◆ **SOURCE**:
'''

Those days of small rooms aren’t coming back, and no amount of snarling at 4-star Telegraph reviews bringing in “all cunts for the rest of the month” is going to derail the success Lee is experiencing and nor should it on the face of his new show, billed a work in progress, as they always are. Today’s show had a tight half hour about the insanity that comes from chasing awards and centres around Graham Norton winning a BAFTA over his Comedy Vehicle. In true Stew style, he builds up a small annoyance into a hurricane of vanity and bitter rage. Why is Norton allowed to accept the award and why aren’t people stopping him getting to the stage? What begins as Lee seeming a little bemused that his show didn’t win ends with him outraged that a show where people mostly just go “yeah, I am in a film” and is it possible that chatting can be funnier than he, a proper comedian? It’s excellent stuff.

Even better is his discussion of the prostitutes behind his house and the ways in which he needs to become creative in telling his kids what the condoms at the bottom of the garden really are. He weaves this into a narrative about money and how it changes everything in life. Without his and his wife’s run of success, they’d not have a garden for prostitutes to throw condoms into, so the story has a partially political slant as he counts all the ways that his sources of income are all being demolished by our evil government.

'''

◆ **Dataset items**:
'''

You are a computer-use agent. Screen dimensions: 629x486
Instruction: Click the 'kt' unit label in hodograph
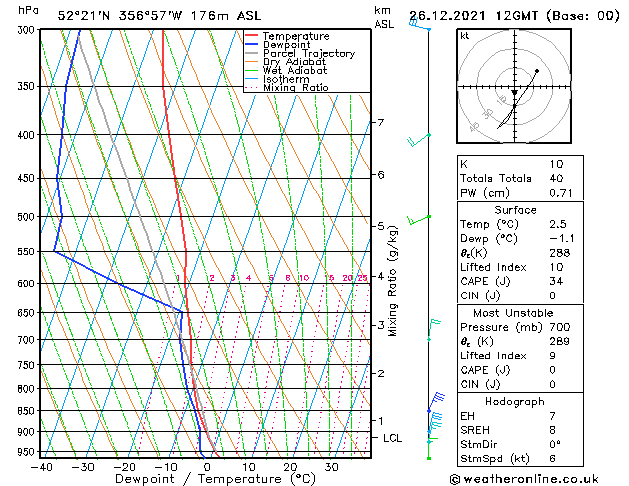pyautogui.click(x=465, y=36)
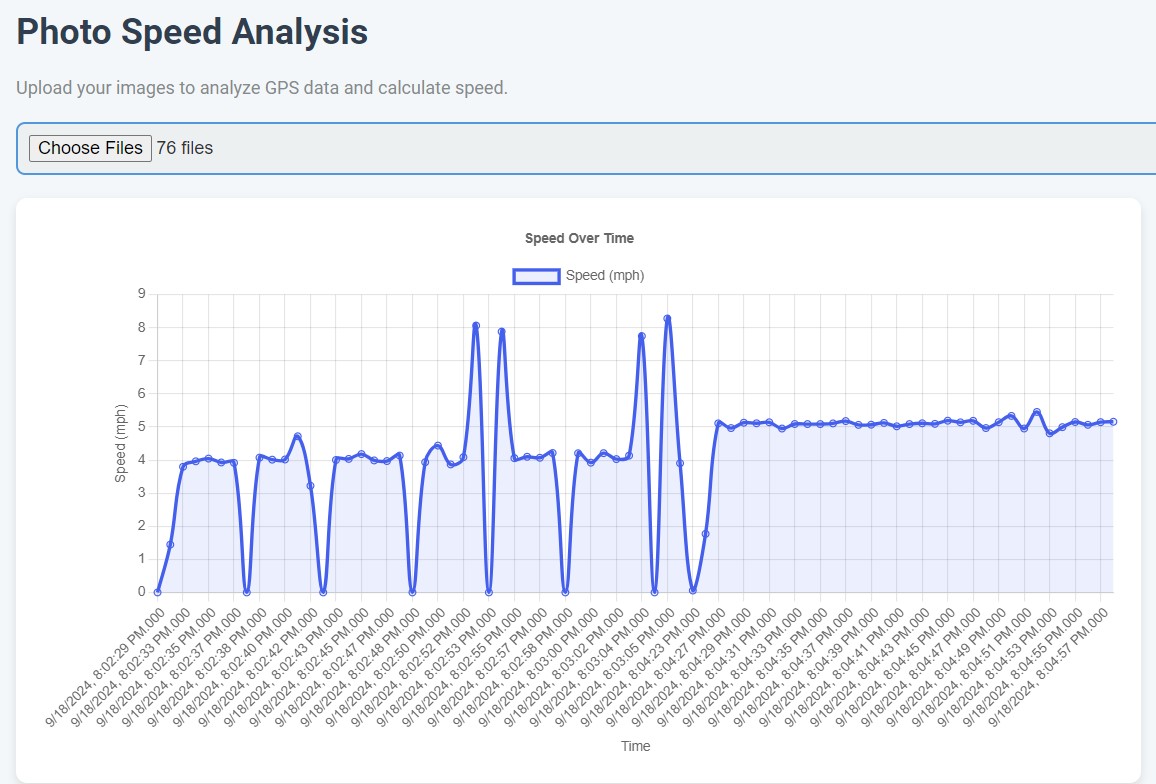Click the vertical "Speed (mph)" y-axis title
Viewport: 1156px width, 784px height.
point(121,443)
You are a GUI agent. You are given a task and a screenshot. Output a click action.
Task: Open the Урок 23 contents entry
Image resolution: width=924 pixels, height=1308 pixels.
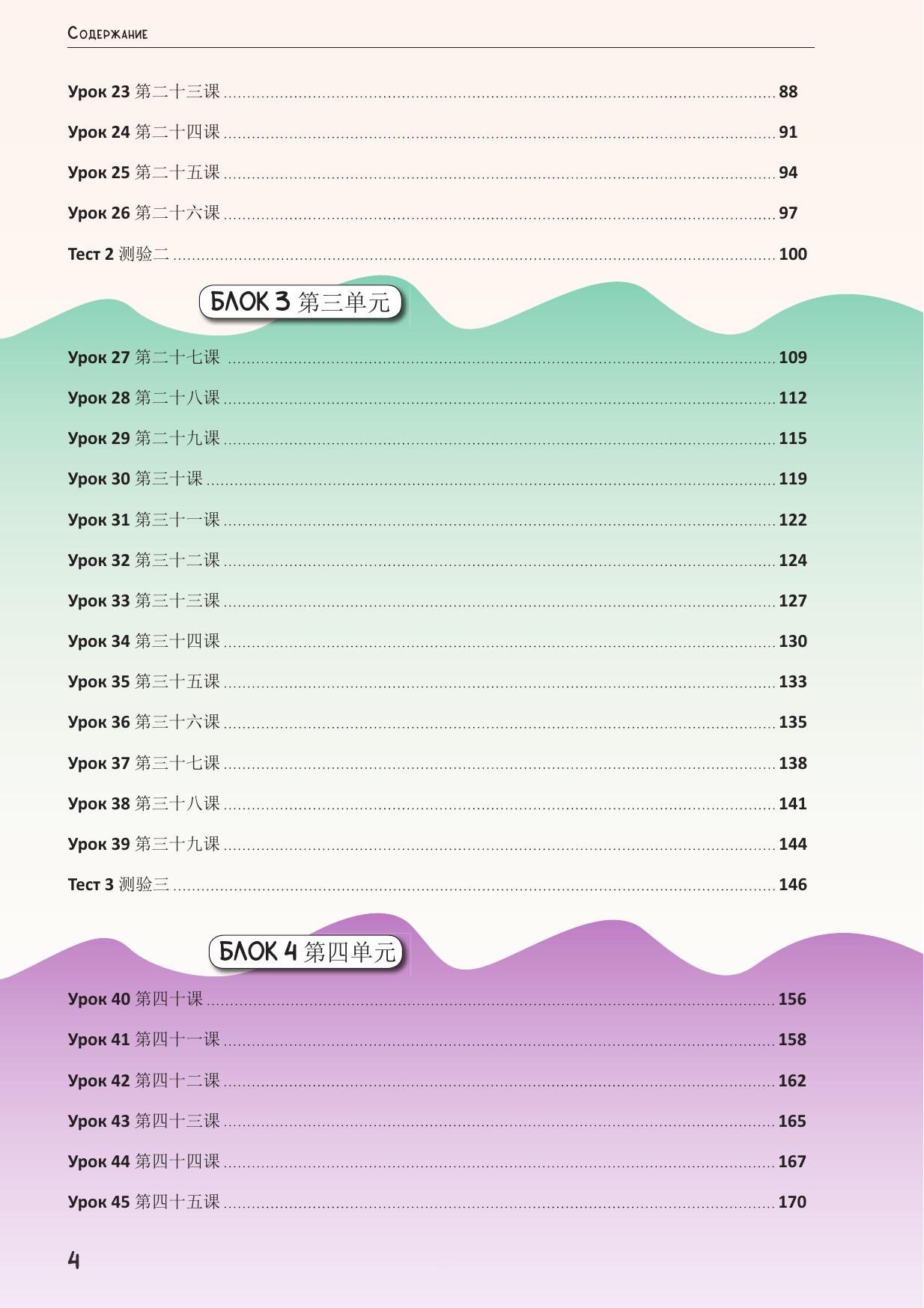(144, 92)
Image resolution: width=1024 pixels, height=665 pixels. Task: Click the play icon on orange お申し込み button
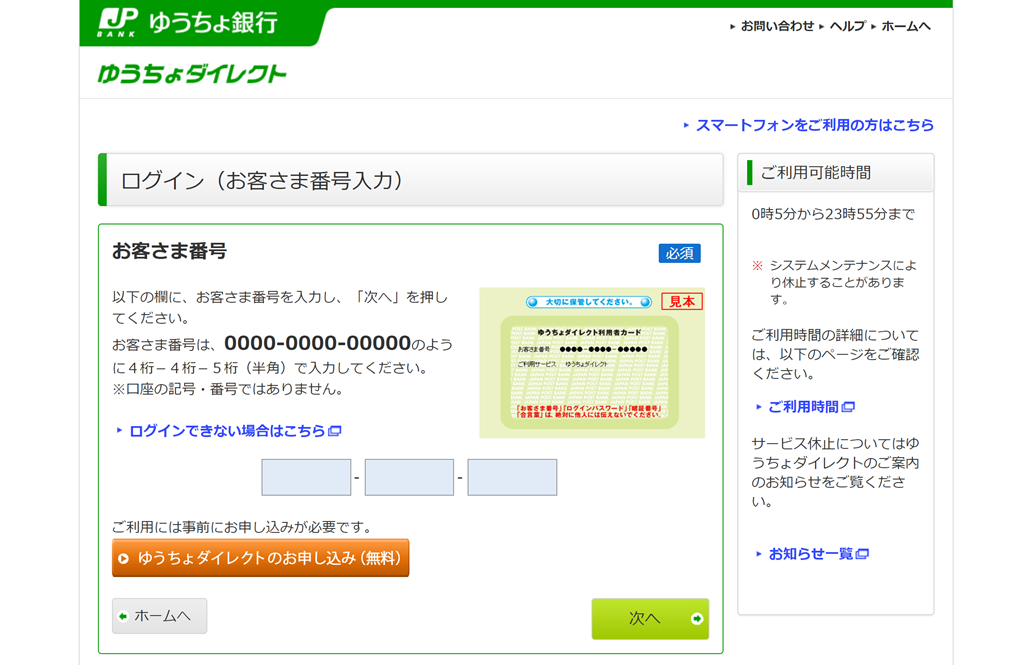(x=124, y=559)
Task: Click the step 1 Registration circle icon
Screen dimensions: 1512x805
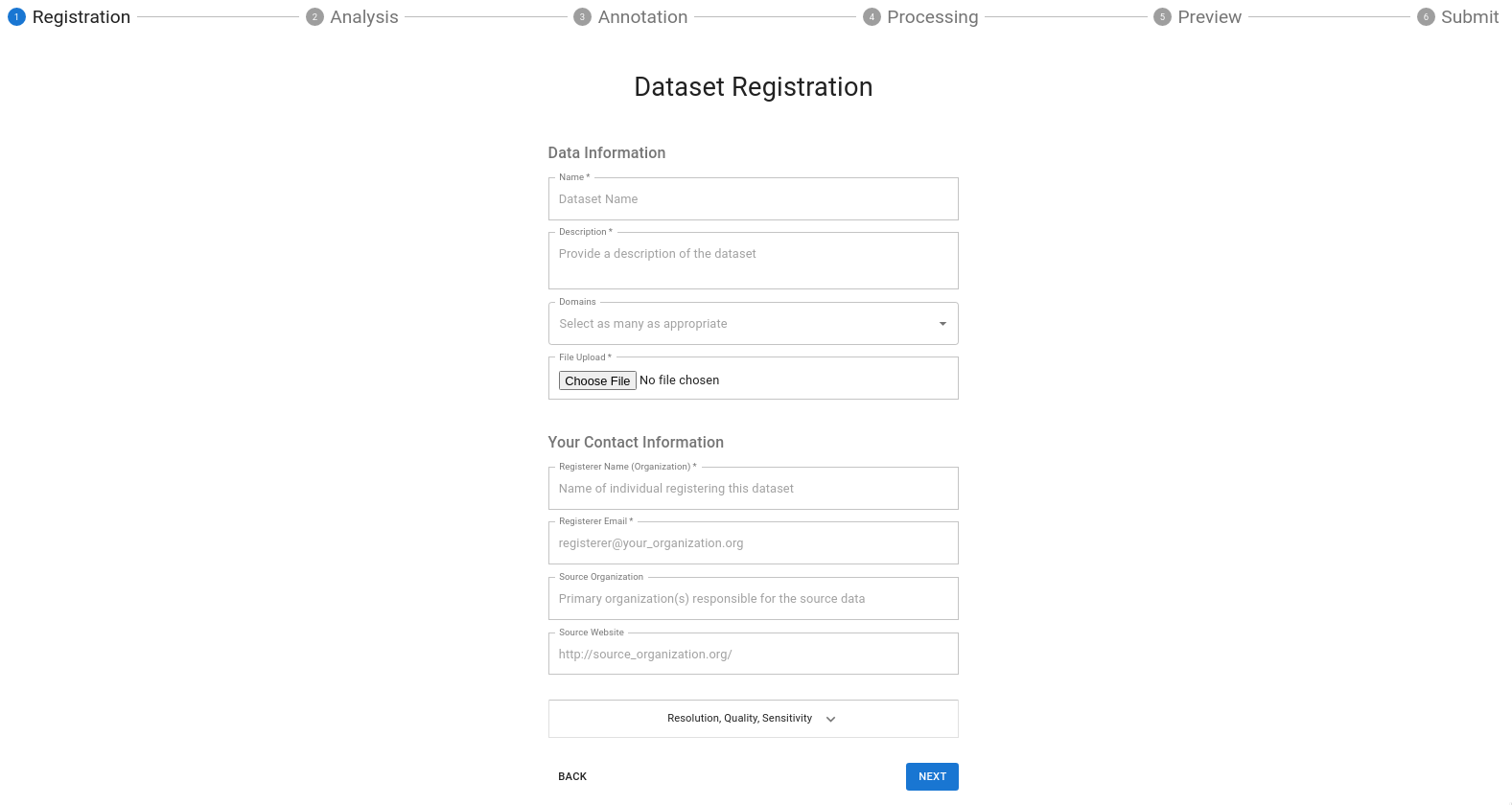Action: pyautogui.click(x=16, y=17)
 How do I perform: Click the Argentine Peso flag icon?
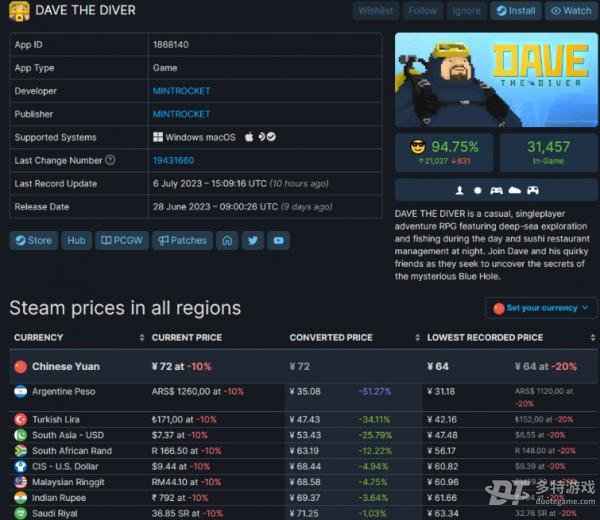click(21, 391)
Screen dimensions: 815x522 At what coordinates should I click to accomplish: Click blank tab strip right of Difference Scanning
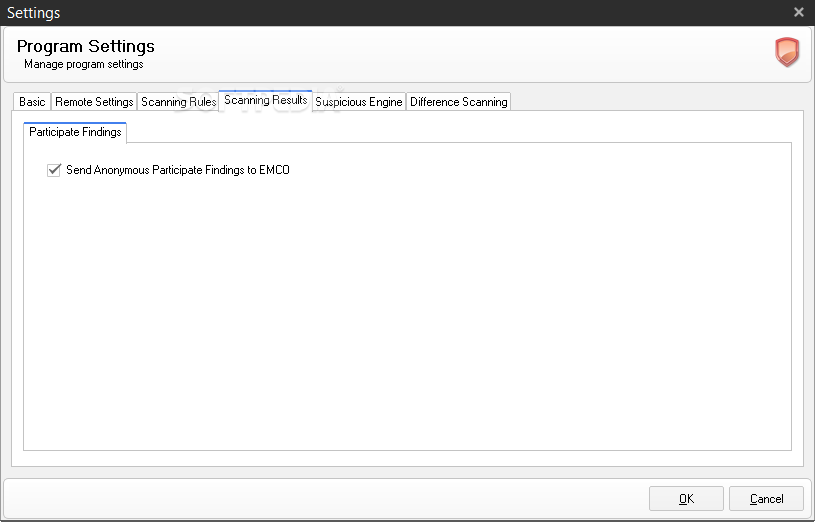pos(650,101)
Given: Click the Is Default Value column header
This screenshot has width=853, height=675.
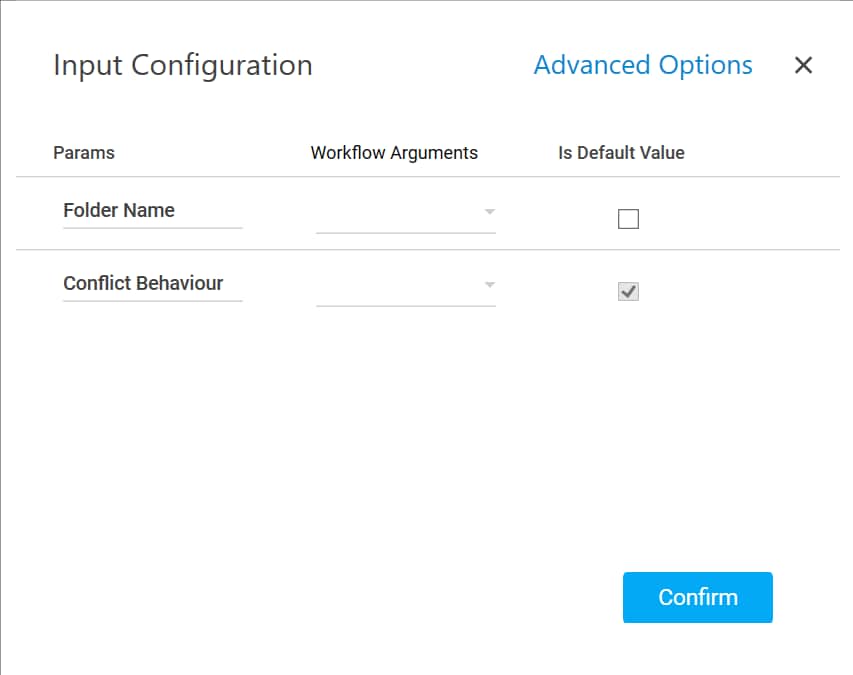Looking at the screenshot, I should 621,153.
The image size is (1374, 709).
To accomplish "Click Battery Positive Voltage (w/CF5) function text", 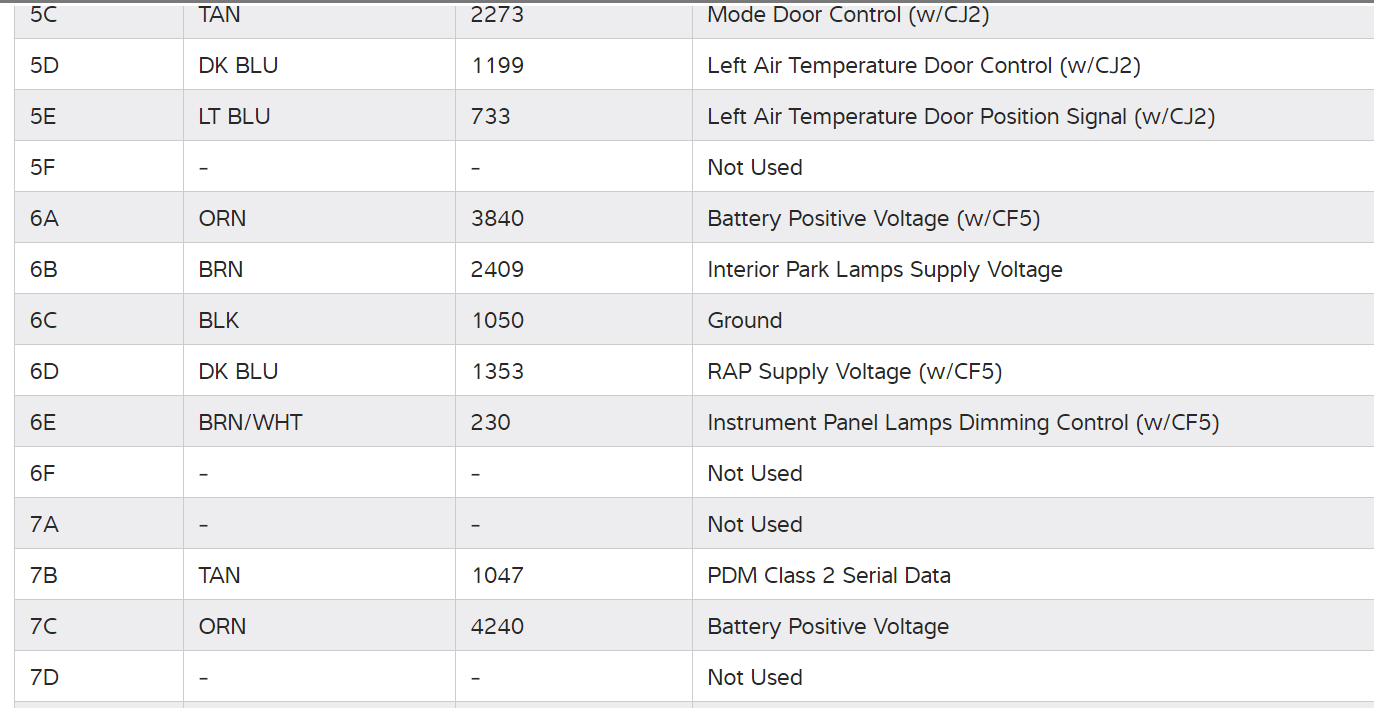I will 873,219.
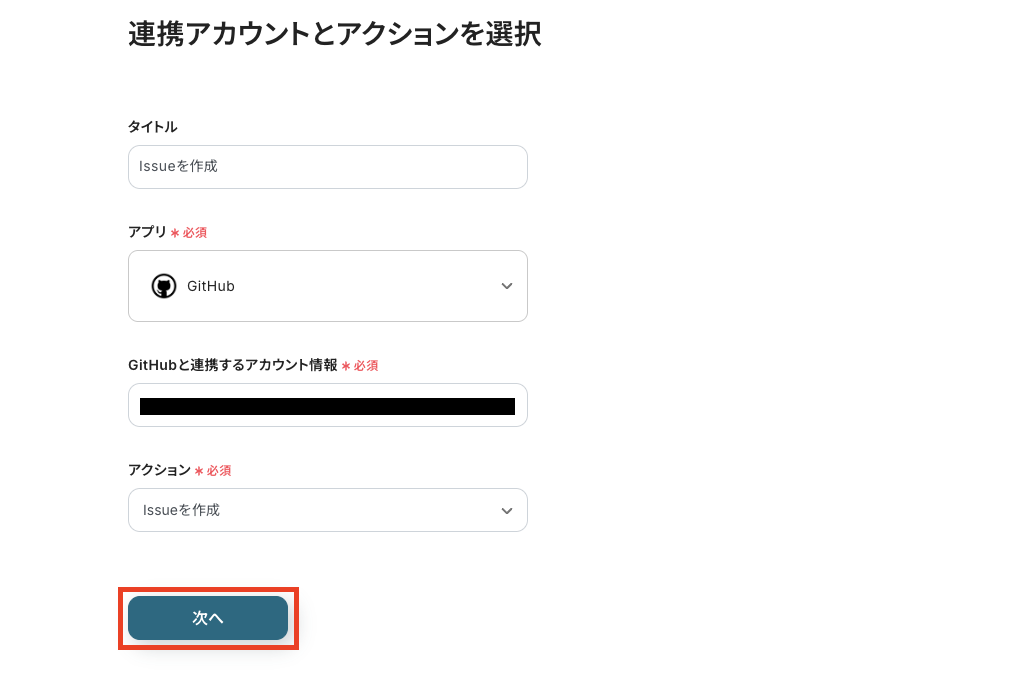
Task: Click inside the タイトル input field
Action: [x=328, y=166]
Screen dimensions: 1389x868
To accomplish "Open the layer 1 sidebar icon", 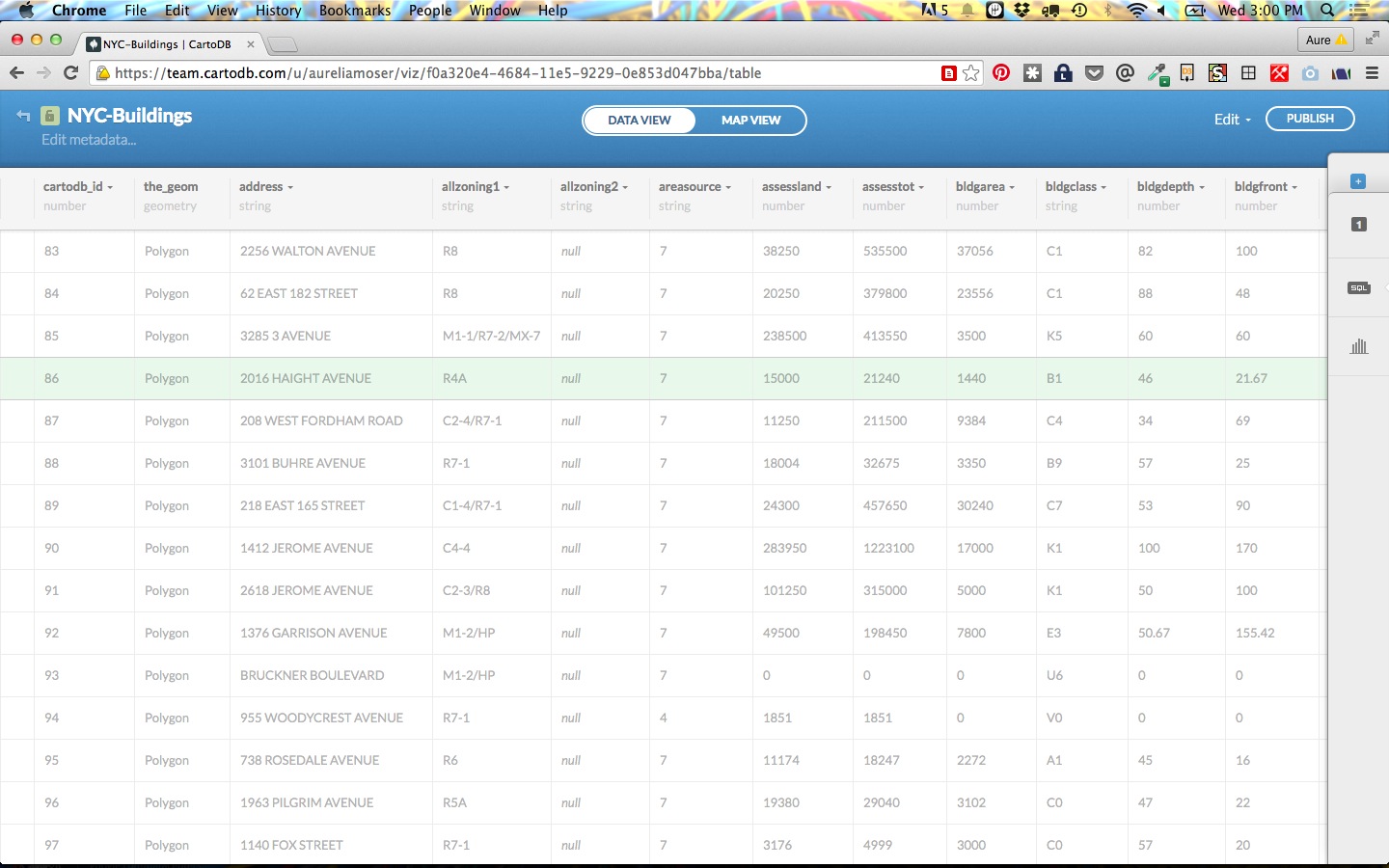I will [1358, 225].
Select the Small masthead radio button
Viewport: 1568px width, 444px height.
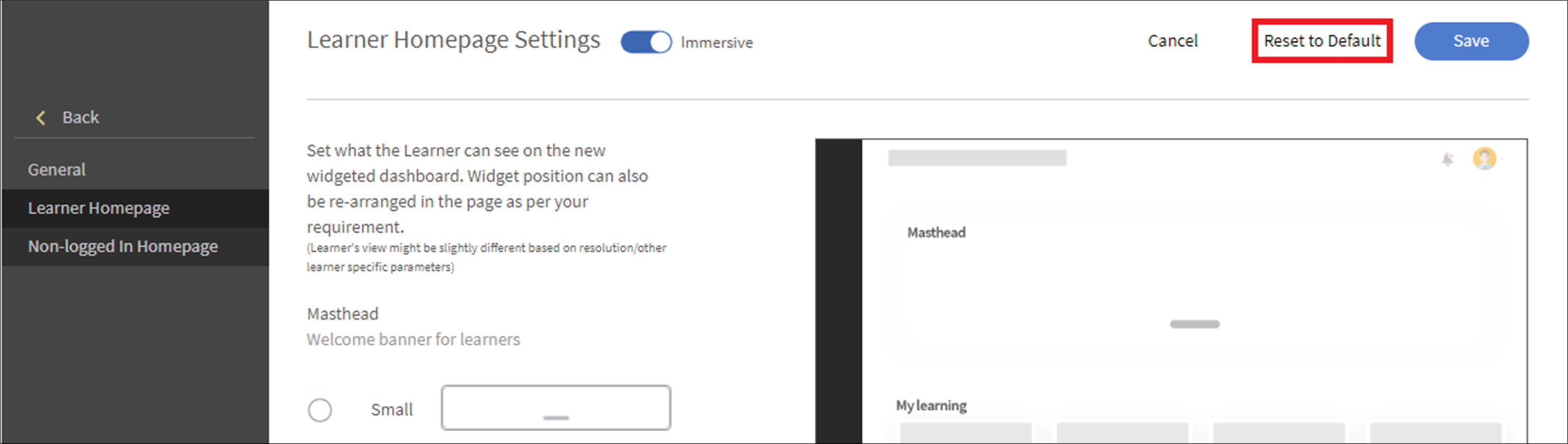320,410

'''

◆ **SHORT PROBLEM 1**: Print the stand-up review from "Even better is" to "our evil government.", keeping every word as it appears.
◆ **SHORT PROBLEM 2**: Carry on writing the review of Lee's work-in-progress stand-up show, picking up after its final sentence.

◆ **WRITTEN RESPONSE 1**:
Even better is his discussion of the prostitutes behind his house and the ways in which he needs to become creative in telling his kids what the condoms at the bottom of the garden really are. He weaves this into a narrative about money and how it changes everything in life. Without his and his wife’s run of success, they’d not have a garden for prostitutes to throw condoms into, so the story has a partially political slant as he counts all the ways that his sources of income are all being demolished by our evil government.

◆ **WRITTEN RESPONSE 2**:
For the second half, Lee recycles some jokes about Islam – which are of course hideously politically correct. We find Lee showing real outrage towards Quakers and the way they live their lives. The point being that you may as well be angry at thee Quakers if you’re going to pick on a religion, surely? Nobody seems to care about those guys.

Where Lee has excelled for a long time is in his ability to make us look at our own prejudices and even better, helps us see how his repetition of themes and flashing the inner workings of comedy at us help create something so much more nourishing than simple stand up. On this showing, he might not be the funniest comic in the UK, but he’s untouchable in intellect and narrative form.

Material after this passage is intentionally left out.